** Start of Source records **

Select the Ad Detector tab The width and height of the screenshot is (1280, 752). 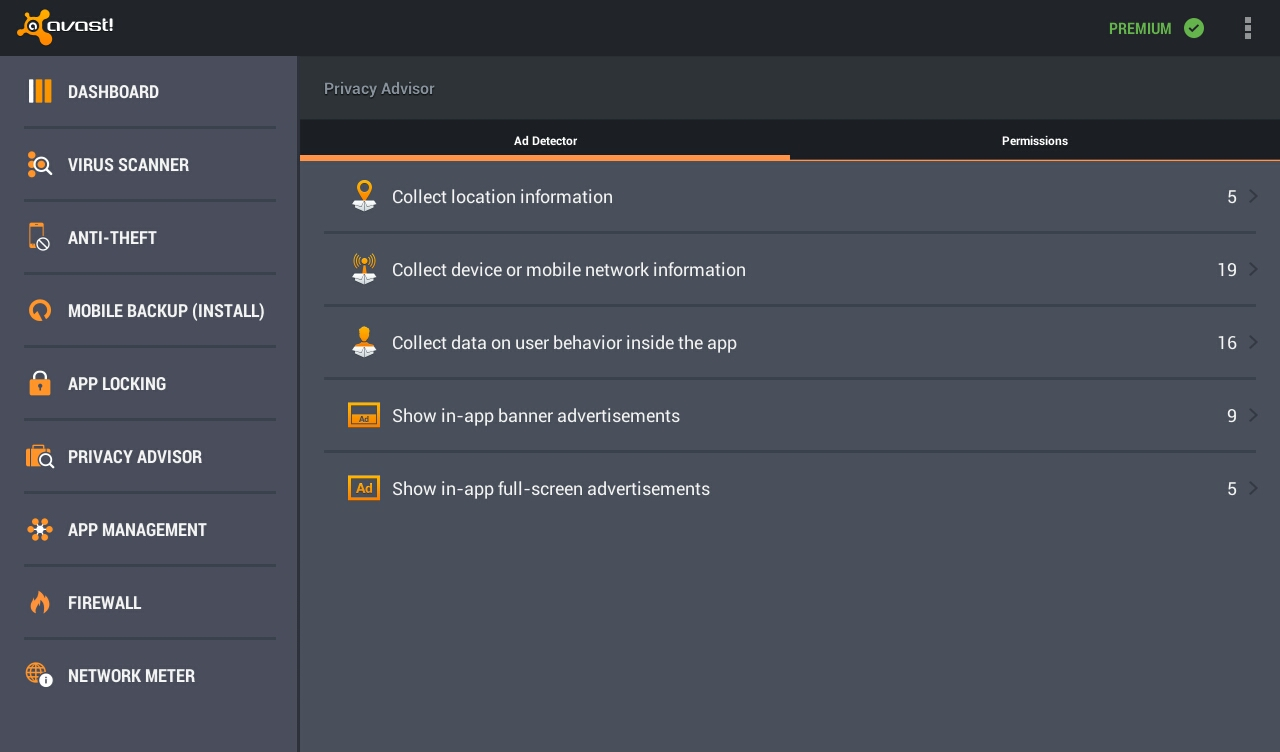pyautogui.click(x=545, y=141)
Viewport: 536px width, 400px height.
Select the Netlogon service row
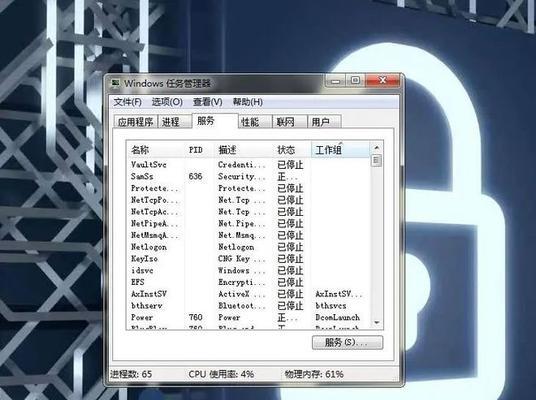pyautogui.click(x=249, y=247)
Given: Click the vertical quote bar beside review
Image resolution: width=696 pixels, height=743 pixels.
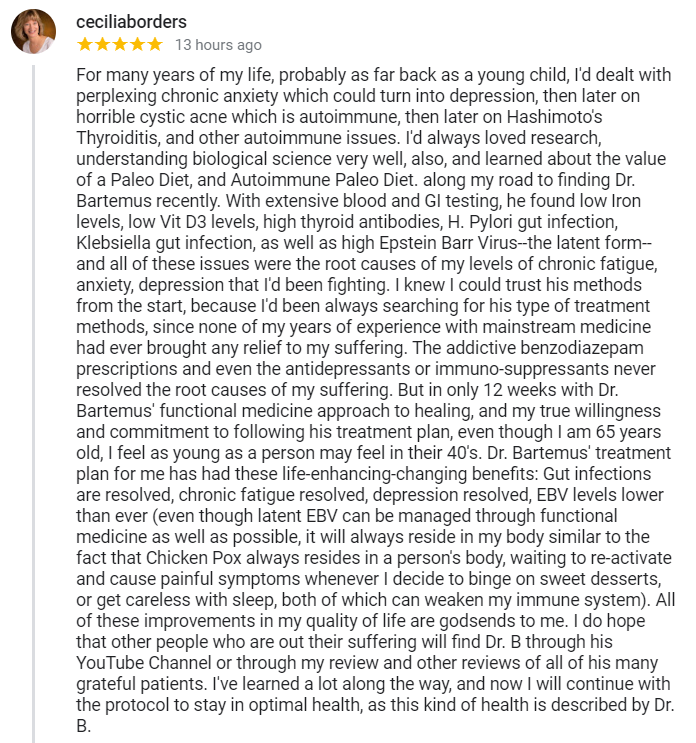Looking at the screenshot, I should point(34,402).
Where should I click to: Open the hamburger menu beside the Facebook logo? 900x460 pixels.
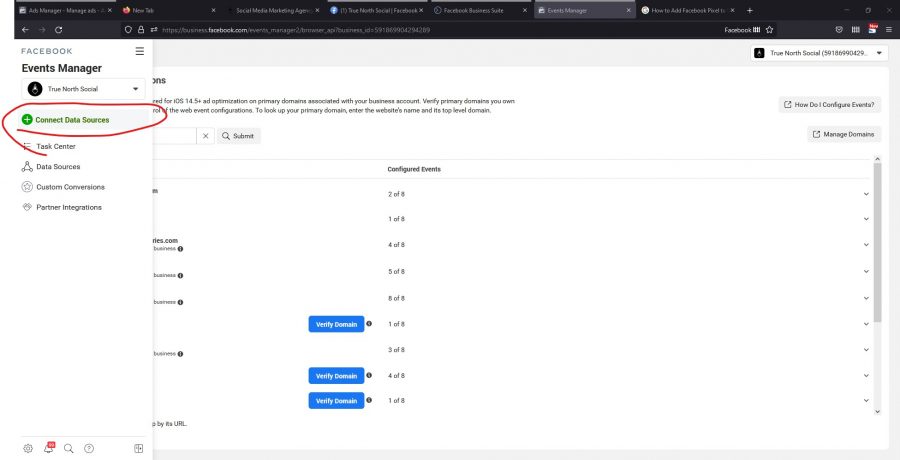(139, 51)
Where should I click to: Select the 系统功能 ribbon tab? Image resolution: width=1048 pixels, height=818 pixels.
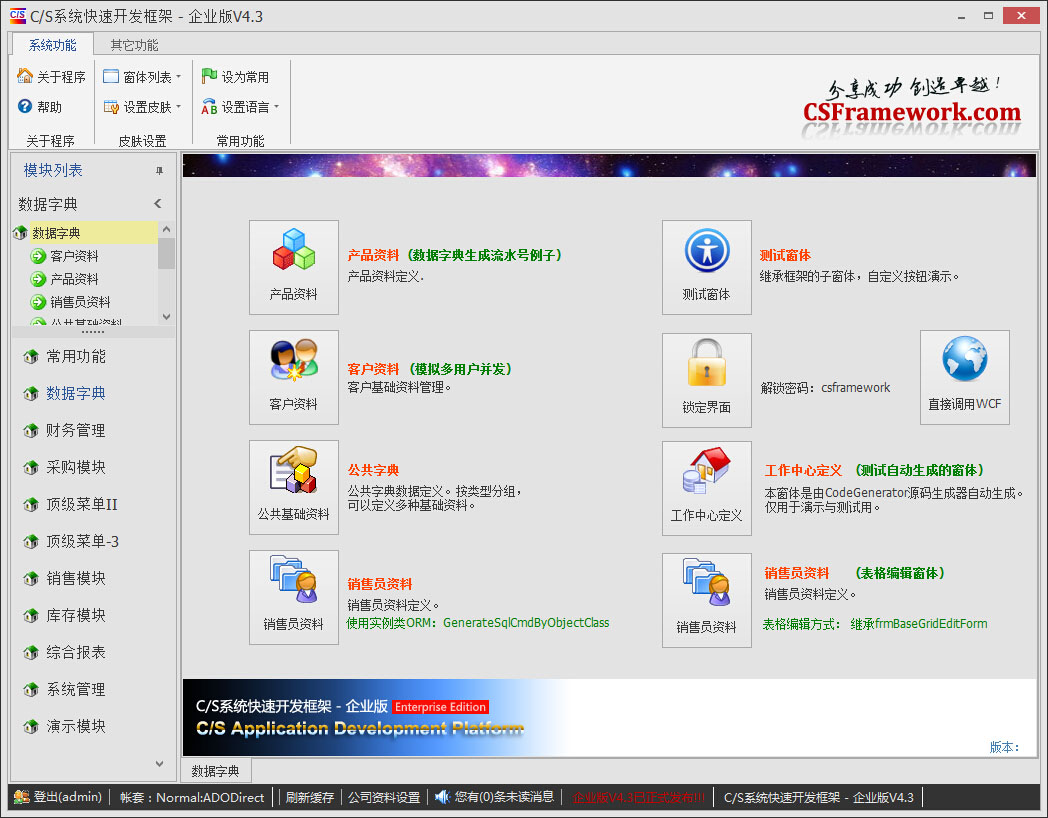[52, 44]
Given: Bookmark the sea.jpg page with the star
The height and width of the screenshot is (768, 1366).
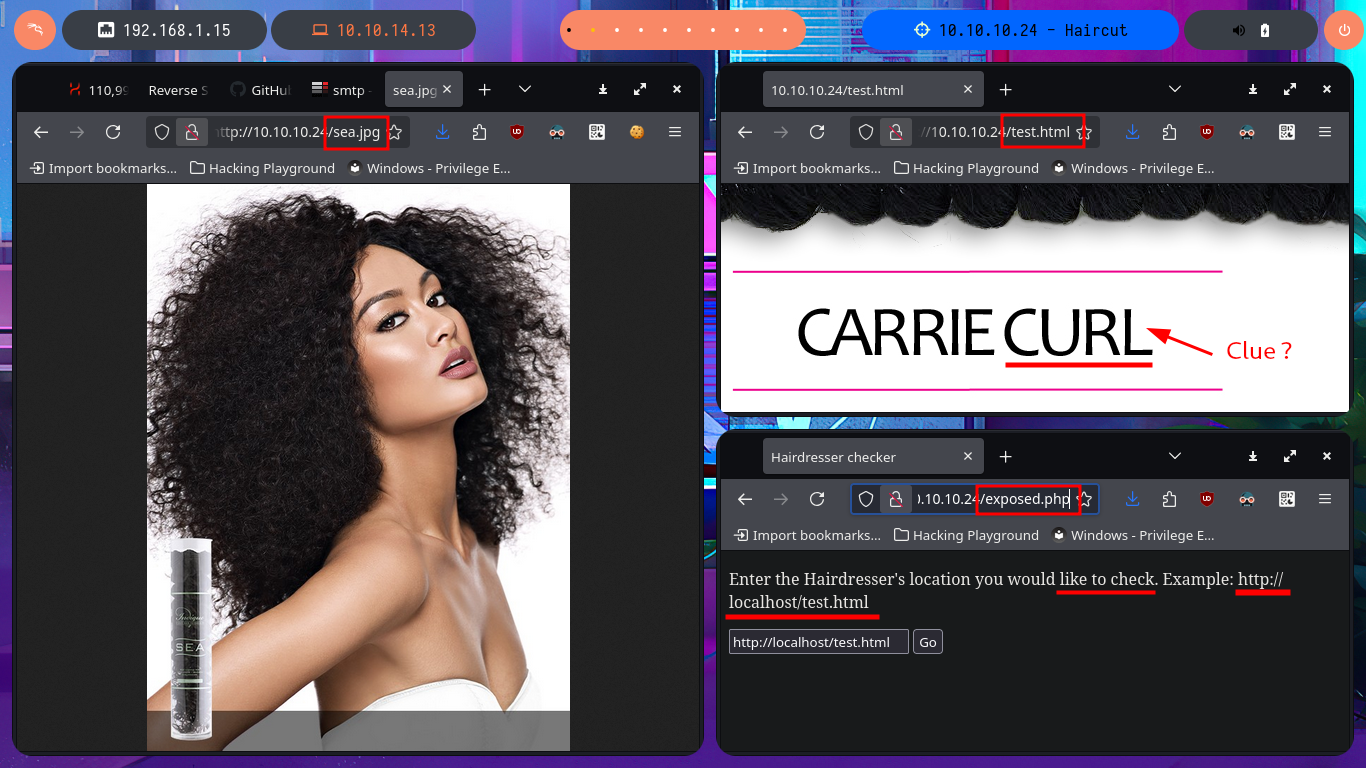Looking at the screenshot, I should tap(395, 132).
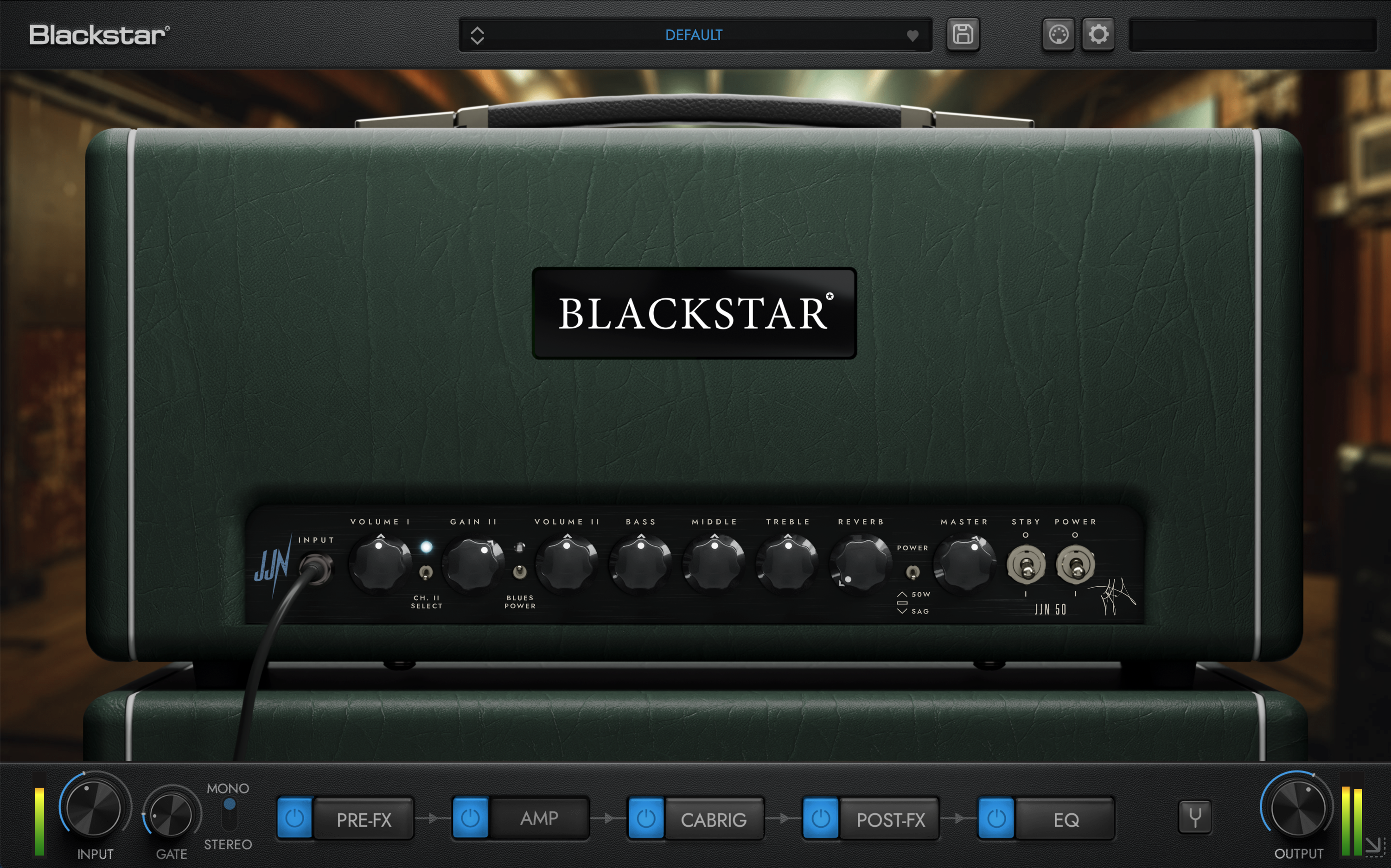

** End of Source records **

Task to carry out
Please copy out, word for word, the lines from the one containing "Given: Bookmark the" through the end of the lines, both ends included, and omit the pictures.

Output below
Given: Bookmark the sea.jpg page with the star
The height and width of the screenshot is (768, 1366).
Looking at the screenshot, I should tap(395, 132).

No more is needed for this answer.